→ WHAT TO WORK ON:
Take the data below and extract the lines from the one with "1400x585 pixels." to the one with "Given: Click the Jelly row label", inclusive, exactly as written.

Data items:

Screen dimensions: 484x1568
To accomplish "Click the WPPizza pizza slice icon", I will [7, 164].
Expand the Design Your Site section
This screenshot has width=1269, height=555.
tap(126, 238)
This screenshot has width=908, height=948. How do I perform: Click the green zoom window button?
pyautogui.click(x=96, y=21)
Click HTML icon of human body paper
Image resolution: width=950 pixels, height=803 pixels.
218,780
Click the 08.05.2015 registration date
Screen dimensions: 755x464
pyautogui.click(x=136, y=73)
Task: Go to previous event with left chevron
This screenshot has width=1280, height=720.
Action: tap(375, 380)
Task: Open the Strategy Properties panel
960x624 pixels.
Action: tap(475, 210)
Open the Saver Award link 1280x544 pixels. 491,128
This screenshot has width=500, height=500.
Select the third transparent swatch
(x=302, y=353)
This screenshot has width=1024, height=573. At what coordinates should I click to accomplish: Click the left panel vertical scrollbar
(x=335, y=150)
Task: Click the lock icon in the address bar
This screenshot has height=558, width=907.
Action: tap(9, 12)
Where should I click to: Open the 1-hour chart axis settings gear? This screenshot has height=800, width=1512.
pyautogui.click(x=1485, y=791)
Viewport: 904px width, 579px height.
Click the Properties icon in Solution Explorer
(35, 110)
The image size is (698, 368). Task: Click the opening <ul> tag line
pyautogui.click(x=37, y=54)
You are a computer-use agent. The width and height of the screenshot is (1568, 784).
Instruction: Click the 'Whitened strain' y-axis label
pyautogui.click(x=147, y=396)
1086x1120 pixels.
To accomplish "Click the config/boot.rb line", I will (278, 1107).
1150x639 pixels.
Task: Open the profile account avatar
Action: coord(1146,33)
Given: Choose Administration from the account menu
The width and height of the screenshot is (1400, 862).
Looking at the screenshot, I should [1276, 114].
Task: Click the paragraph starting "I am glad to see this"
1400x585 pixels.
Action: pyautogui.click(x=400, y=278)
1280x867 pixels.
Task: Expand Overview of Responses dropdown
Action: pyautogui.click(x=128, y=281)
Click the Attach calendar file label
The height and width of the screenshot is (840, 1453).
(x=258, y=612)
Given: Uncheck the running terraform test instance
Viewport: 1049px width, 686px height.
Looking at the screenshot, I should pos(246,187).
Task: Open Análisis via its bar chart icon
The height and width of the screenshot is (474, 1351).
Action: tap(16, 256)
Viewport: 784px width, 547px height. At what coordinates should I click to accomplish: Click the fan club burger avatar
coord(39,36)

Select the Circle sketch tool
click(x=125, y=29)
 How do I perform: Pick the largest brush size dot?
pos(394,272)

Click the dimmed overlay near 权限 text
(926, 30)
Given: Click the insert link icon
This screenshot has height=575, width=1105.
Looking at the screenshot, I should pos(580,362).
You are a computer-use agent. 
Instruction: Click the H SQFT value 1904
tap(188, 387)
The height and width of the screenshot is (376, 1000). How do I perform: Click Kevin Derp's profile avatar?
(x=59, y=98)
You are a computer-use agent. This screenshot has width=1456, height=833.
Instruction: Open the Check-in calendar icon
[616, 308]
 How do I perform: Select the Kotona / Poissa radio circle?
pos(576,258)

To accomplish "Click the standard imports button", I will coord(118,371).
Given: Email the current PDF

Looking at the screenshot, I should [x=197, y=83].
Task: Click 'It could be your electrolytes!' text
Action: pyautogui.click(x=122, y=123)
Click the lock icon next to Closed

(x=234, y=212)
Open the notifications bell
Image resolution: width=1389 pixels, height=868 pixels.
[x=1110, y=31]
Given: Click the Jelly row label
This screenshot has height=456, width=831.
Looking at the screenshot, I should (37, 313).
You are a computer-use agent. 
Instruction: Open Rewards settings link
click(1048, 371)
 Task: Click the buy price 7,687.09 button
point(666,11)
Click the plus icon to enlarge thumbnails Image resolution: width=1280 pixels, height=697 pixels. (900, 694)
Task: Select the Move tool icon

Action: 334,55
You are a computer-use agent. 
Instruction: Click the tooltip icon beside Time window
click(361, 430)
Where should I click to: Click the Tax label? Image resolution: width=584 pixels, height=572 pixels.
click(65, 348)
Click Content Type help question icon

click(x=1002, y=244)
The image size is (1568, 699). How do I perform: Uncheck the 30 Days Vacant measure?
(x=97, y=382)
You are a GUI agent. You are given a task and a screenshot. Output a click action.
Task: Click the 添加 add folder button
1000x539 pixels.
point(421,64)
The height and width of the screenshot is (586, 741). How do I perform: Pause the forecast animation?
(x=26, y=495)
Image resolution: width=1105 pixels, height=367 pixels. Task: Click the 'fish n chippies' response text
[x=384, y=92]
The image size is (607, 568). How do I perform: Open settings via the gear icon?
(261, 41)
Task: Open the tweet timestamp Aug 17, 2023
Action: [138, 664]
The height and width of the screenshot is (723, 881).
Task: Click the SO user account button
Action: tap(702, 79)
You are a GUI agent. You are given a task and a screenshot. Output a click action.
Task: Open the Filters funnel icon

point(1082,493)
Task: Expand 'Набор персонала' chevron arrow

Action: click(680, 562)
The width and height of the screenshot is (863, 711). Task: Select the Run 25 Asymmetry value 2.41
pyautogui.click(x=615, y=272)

→ YOUR RESPONSE:
1400x585 pixels.
Action: pyautogui.click(x=400, y=278)
1280x867 pixels.
Task: Expand Overview of Responses dropdown
Action: pyautogui.click(x=128, y=281)
Click the Attach calendar file label
The height and width of the screenshot is (840, 1453).
(x=258, y=612)
Given: Uncheck the running terraform test instance
Viewport: 1049px width, 686px height.
Looking at the screenshot, I should pos(246,187).
Task: Open Análisis via its bar chart icon
The height and width of the screenshot is (474, 1351).
Action: tap(16, 256)
Viewport: 784px width, 547px height. At what coordinates should I click to accomplish: Click the fan club burger avatar
coord(39,36)

Select the Circle sketch tool
click(x=125, y=29)
 How do I perform: Pick the largest brush size dot?
pos(394,272)

Click the dimmed overlay near 权限 text
(926, 30)
Given: Click the insert link icon
This screenshot has height=575, width=1105.
Looking at the screenshot, I should pos(580,362).
You are a computer-use agent. 
Instruction: Click the H SQFT value 1904
tap(188, 387)
The height and width of the screenshot is (376, 1000). How do I perform: Click Kevin Derp's profile avatar?
(x=59, y=98)
You are a computer-use agent. This screenshot has width=1456, height=833.
Instruction: Open the Check-in calendar icon
[616, 308]
 How do I perform: Select the Kotona / Poissa radio circle?
pos(576,258)

To accomplish "Click the standard imports button", I will coord(118,371).
Given: Email the current PDF

Looking at the screenshot, I should [x=197, y=83].
Task: Click 'It could be your electrolytes!' text
Action: pyautogui.click(x=122, y=123)
Click the lock icon next to Closed

(x=234, y=212)
Open the notifications bell
Image resolution: width=1389 pixels, height=868 pixels.
[x=1110, y=31]
Given: Click the Jelly row label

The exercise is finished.